Sitting Your Ass Down to Write

Sitting Your Ass Down to Write

Or, A Ventilation on Writing Themes

I practice yoga, and one of the most important tenets echoing throughout yoga studios is about “Showing up to the mat”.

As in, one of the most important parts of your practice is starting it in the first place. Each day, every day (or nearly everyday), just show up and do it. No matter how good, mediocre, thrilling, settled, scattered, vigorous or languorous the practice ends up being.

This yogic mindset is something I’ve always tried to apply to my writing, but with far less success.

For some reason, a pink rectangle on the floor is easier to show up to than Microsoft Word.

Show up to the mat...and do the dang thing!
Show up to the mat…and do the dang thing! [photo credit: www.eatontherun.net]
Sitting down in front of my computer is easy enough — but opening Word, working on a document, keeping that .docx file open for long enough to amass a collection of words?

That’s the hard part for me.

My years practicing yoga and studying related philosophy have shown me that sometimes, we tend to put off and postpone that which we most need to do. I might rationally know that yoga is best for my body, that I love how I feel during and afterwards, that it helps me stay healthy and sane, but for some reason, a part of me wants to reject it.
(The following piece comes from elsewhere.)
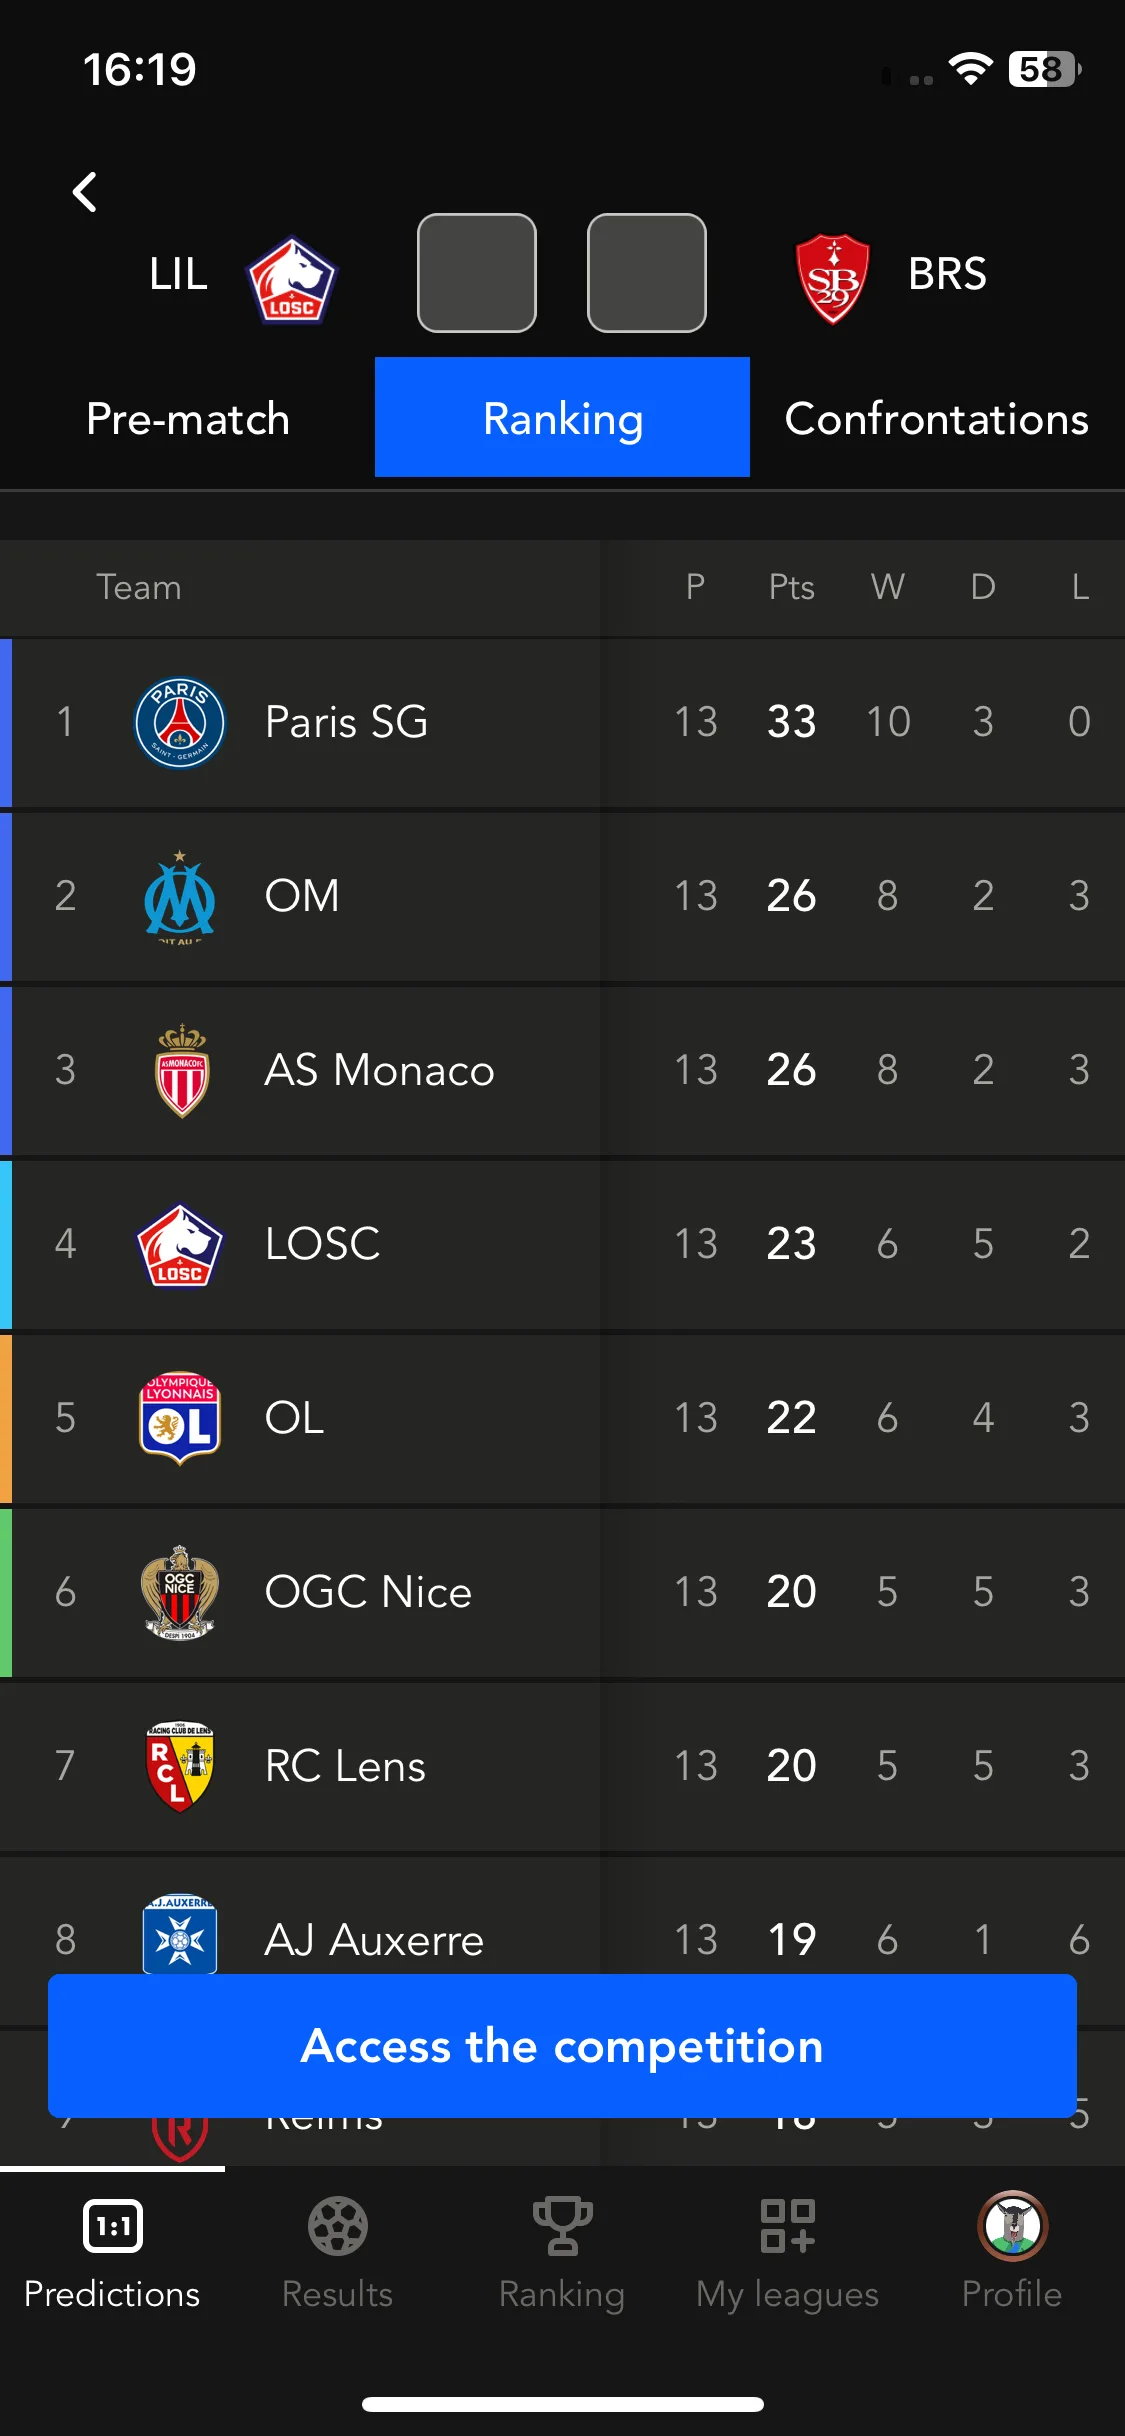
Task: Open the OM team row
Action: [x=562, y=896]
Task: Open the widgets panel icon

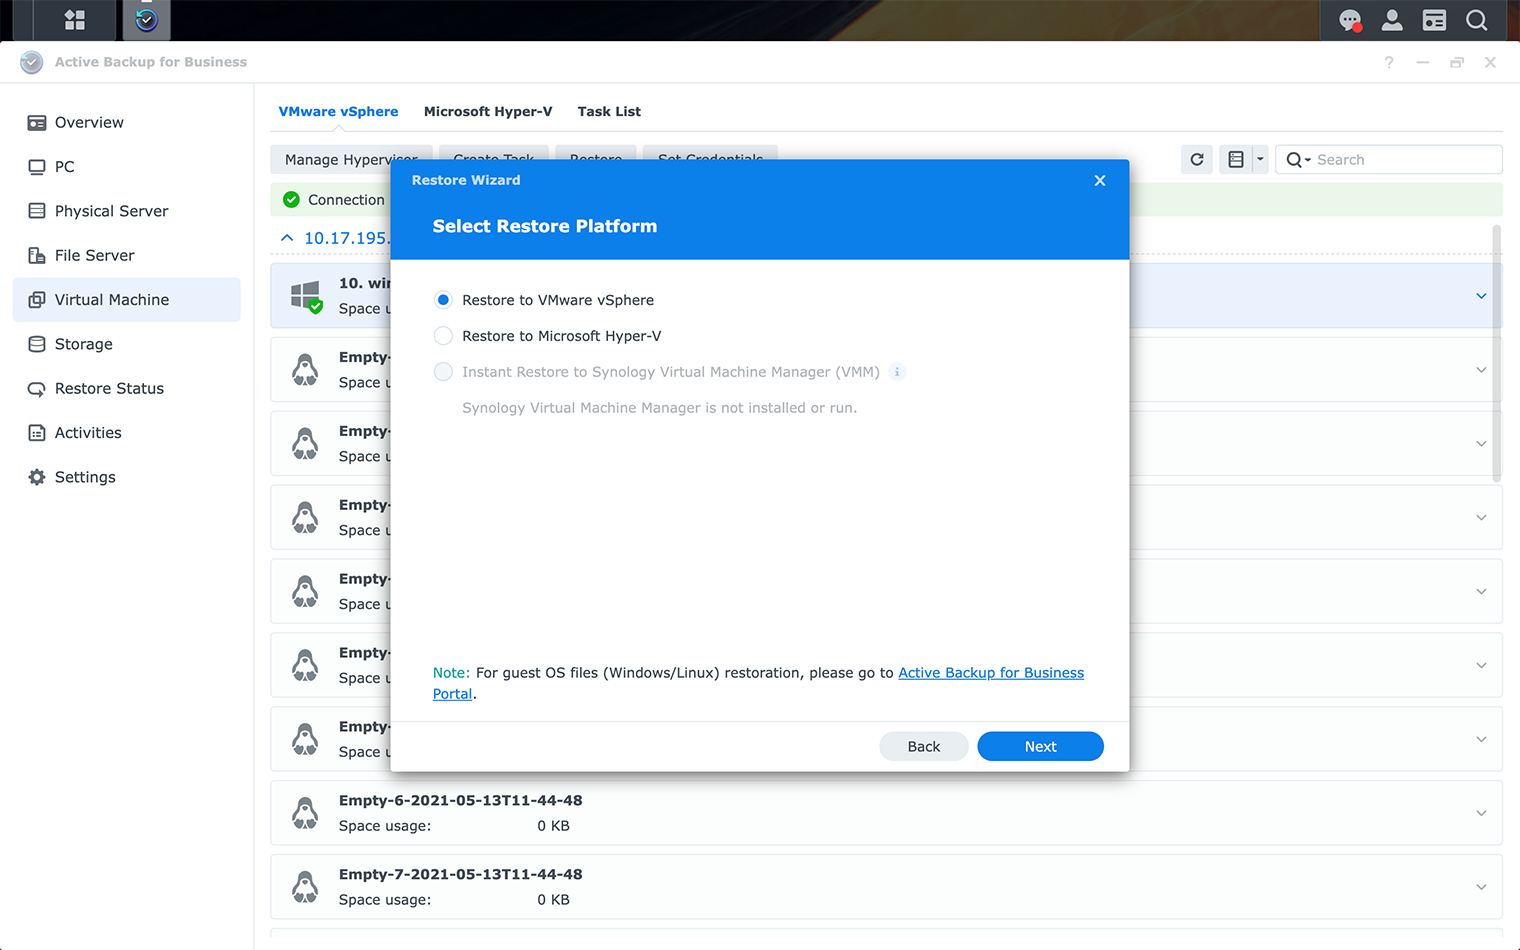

It wants to make excuses, stay away from the mat, and otherwise do anything that’s not yoga.

My writing practice is the same, but it’s taken me longer to connect the dots.

Writing has always, unfortunately, come last. In a choice between yoga and writing, I’ve always chosen yoga (because how else will my body be ready to sit for so long?), but somehow allayed myself with the knowledge that I’m doing at least one of the things I most need to be doing.

But I’ve begun to notice that a lot of the rationalizations that I use to stay away from the mat creep up when I sit down to write. I’ve noticed that when I do decide to write, my mind immediately seeks a distraction– just like in my heyday of avoiding Ashtanga yoga.

Go clean the kitchen, it’s so dirty! If you don’t start cooking the beans now, you’ll have to wait a whole extra day. Ahhh, haven’t you wanted to clean out that closet for like four months now? Better start it now. Also, why not wash all of the sheets in the house for no apparent reason? Furthermore, you should probably organize all your credit cards/important papers/shoes/old notebooks RIGHT NOW because if you don’t you’ll never remember again. 

Excuses, excuses.

One of the oldest pieces of writing advice is “just freaking write” (my paraphrase). All the sages counsel: write everyday, no matter the quality, the usability, the amazingness, the horridity, the whatever.

A lot like what the yogis have counseled for thousands of years.

Writing is, for me personally, the highest life goal, the longest-held passion, the dearest thing to my heart. So why has it become a struggle to show up to the mat? Or, in this case, the laptop?

These reasons are mine alone to dissect, ingest, percolate and otherwise ponder. We all have our infuriating logic vs. emotion, obvious vs. insane battles going on within us.

I think it has something to do with how EASY it is to be lazy, eat junk food, blow off meetings, and otherwise let healthy rhythms and patterns completely dissolve.

All I know is that when I do show up to my yoga mat, and dedicate myself fully and wholly to my practice…I see amazing results.

The same is true for my writing, too.

Here’s to showing up: no matter how much we want to avoid it, make excuses, rationalize our way out of it, and otherwise tell ourselves that it’s okay if we ditch it for one more day.

If we don’t show up to the mat, time and time again, we’re not going to get very far. No matter what it is that we’re doing.